▶ **タスク内容**: 以下のIntuneの配信の最適化に関する文書のうち、「いったい何故そんなことに・・・今回はその理由調査しました!」を含む語句で始まり「適用したプロファイルを見てみるとエラーが発生しています!」で終わる部分を、一字一句変えずに再掲してください。

▶ **文書抜粋**:

# # # # # # #

[Intune]配信の最適化で帯域制限ができない!?その理由に迫る!
とある環境でIntuneで配信の最適化を設定し、その際にアップロードとダウンロードに帯域幅の制限をかけようとしていました。
しかしここでアクシデントが発生し、アップロードとダウンロードの帯域幅制限の設定を行うとエラーが発生してしまいました。
いったい何故そんなことに・・・今回はその理由調査しました!
Intuneを使用した配信の最適化の設定方法についてはこちら
実際に設定してみると
今回エラーが発生したのは、Intuenポータルの左側のメニューから[デバイス] > [構成プロファイル]にて以下の配信の最適化設定を行った際に発生しました。
- DO アップロードの最大帯域幅
- DO ダウンロードの最大帯域幅
適用したプロファイルを見てみるとエラーが発生しています!
端末の方から確認してみると、2つの最大帯域幅の設定が両方ともエラーコード:65000で失敗していました。
このエラーコードは「ファイルが無い」ことを表しています。
「あー、つまりうまくプロファイルが作成できなくって適用に失敗したのかな・・・」と思ったんですが、よくみると最大帯域幅以外の設定は成功しているんですよね。このあとプロファイルの再作成や仮想マシンの再起動も行ったんですが、改善されることはありませんでした。
プロファイルの種類を変えたら設定できるのか?
実はプロファイルの種類を[テンプレート]にした場合でも配信の最適化の設定が行えます。その場合、帯域幅制限の設定項目名が以下のように変わります。

# # # # # # #

▶ **提供データ**:
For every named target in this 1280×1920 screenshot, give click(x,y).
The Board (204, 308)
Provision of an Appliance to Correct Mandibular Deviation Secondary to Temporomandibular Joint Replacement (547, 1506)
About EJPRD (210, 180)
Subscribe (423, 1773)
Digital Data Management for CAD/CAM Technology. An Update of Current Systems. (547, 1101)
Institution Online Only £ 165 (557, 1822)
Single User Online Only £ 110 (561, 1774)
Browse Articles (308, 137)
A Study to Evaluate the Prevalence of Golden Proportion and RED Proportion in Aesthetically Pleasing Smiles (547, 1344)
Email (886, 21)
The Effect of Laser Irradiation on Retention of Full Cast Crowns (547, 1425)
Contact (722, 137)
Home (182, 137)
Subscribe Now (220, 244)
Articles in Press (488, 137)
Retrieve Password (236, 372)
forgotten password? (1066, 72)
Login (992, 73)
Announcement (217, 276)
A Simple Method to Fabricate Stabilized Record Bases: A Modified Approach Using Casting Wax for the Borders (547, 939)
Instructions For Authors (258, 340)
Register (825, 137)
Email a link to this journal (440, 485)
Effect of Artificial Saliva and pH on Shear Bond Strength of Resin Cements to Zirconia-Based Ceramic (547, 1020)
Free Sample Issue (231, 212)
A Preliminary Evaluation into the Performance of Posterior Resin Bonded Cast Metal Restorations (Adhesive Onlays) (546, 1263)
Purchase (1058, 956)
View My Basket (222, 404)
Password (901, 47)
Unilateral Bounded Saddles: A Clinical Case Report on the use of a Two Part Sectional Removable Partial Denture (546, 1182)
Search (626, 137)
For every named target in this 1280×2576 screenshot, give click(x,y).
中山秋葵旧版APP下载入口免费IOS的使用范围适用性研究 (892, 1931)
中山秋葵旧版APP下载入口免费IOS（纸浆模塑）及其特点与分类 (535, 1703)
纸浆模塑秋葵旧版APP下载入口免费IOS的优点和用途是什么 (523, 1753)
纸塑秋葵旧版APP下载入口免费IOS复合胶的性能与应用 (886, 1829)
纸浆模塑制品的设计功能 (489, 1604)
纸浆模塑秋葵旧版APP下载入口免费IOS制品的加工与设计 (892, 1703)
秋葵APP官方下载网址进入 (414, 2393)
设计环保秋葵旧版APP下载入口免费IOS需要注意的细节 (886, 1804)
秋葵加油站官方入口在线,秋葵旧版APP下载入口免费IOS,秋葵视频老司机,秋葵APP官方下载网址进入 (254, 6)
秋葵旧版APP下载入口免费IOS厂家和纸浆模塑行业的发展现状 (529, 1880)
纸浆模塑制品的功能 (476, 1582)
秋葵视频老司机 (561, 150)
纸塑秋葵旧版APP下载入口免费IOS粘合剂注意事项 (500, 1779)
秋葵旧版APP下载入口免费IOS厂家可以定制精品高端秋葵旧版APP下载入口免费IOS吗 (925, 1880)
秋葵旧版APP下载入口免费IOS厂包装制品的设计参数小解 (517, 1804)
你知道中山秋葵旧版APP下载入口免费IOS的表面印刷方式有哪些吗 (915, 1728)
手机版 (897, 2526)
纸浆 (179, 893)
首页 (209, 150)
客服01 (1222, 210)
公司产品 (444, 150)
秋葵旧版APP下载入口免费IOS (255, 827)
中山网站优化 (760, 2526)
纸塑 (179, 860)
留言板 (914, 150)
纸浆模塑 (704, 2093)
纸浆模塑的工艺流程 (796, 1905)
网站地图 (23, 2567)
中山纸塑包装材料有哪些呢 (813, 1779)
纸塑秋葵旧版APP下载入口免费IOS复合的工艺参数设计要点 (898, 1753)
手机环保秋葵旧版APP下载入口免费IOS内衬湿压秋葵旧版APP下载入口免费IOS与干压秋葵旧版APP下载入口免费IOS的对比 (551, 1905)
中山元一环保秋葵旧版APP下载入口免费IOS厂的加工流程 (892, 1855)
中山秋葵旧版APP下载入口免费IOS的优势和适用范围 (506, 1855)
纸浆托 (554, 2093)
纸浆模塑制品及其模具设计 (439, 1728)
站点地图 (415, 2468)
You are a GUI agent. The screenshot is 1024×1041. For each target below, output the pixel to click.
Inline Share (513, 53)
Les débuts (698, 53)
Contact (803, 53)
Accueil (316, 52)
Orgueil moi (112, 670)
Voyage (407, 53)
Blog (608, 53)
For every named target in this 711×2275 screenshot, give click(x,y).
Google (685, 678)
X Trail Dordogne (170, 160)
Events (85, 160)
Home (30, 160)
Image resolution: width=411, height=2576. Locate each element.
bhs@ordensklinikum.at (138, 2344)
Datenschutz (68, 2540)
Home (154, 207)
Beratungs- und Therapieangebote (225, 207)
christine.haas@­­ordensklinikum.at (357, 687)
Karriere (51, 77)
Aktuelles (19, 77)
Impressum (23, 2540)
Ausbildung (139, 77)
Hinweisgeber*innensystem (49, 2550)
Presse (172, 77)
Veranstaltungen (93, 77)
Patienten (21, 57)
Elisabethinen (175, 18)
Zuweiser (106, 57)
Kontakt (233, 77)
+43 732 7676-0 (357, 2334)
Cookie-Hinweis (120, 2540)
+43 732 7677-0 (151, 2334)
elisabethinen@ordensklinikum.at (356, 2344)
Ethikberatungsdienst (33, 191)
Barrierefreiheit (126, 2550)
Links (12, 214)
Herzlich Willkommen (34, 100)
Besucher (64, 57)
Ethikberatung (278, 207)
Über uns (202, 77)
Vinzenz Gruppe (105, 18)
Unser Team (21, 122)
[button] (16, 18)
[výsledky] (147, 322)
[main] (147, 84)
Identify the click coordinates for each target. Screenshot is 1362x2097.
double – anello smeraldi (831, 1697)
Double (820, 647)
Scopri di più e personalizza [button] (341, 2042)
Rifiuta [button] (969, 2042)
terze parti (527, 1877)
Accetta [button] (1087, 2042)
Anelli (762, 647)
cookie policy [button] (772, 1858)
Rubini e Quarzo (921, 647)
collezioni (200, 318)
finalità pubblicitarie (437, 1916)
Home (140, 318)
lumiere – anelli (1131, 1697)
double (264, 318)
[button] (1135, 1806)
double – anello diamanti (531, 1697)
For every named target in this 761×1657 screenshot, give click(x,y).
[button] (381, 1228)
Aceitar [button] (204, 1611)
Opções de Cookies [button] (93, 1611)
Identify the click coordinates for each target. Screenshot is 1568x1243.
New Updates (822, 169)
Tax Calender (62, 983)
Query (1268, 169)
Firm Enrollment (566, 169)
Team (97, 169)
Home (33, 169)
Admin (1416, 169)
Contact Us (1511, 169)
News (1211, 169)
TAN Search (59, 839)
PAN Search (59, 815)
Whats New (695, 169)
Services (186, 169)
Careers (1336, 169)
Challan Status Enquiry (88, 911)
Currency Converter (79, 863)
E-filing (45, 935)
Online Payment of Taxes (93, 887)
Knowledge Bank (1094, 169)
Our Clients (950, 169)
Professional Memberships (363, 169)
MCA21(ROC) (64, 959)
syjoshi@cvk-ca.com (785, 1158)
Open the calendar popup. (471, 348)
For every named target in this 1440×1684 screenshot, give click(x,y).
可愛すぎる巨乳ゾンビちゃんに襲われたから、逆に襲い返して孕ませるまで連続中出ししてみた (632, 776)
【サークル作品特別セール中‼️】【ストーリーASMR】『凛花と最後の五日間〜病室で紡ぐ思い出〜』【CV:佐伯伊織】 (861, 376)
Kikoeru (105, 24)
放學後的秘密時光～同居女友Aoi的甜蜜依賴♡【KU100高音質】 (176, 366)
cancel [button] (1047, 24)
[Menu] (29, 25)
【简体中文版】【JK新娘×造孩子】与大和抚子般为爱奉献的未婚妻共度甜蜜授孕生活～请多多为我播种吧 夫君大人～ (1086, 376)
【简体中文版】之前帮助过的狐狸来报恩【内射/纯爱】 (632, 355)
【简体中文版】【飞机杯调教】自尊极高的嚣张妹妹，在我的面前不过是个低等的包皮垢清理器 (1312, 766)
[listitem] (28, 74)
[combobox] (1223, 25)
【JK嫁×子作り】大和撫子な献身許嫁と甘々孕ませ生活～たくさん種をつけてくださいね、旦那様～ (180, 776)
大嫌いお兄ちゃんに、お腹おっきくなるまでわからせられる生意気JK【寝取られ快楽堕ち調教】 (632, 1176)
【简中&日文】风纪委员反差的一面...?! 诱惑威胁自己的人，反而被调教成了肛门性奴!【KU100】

# # # # # # #

▶ **正しい出力**:
いったい何故そんなことに・・・今回はその理由調査しました!
Intuneを使用した配信の最適化の設定方法についてはこちら
実際に設定してみると
今回エラーが発生したのは、Intuenポータルの左側のメニューから[デバイス] > [構成プロファイル]にて以下の配信の最適化設定を行った際に発生しました。
- DO アップロードの最大帯域幅
- DO ダウンロードの最大帯域幅
適用したプロファイルを見てみるとエラーが発生しています!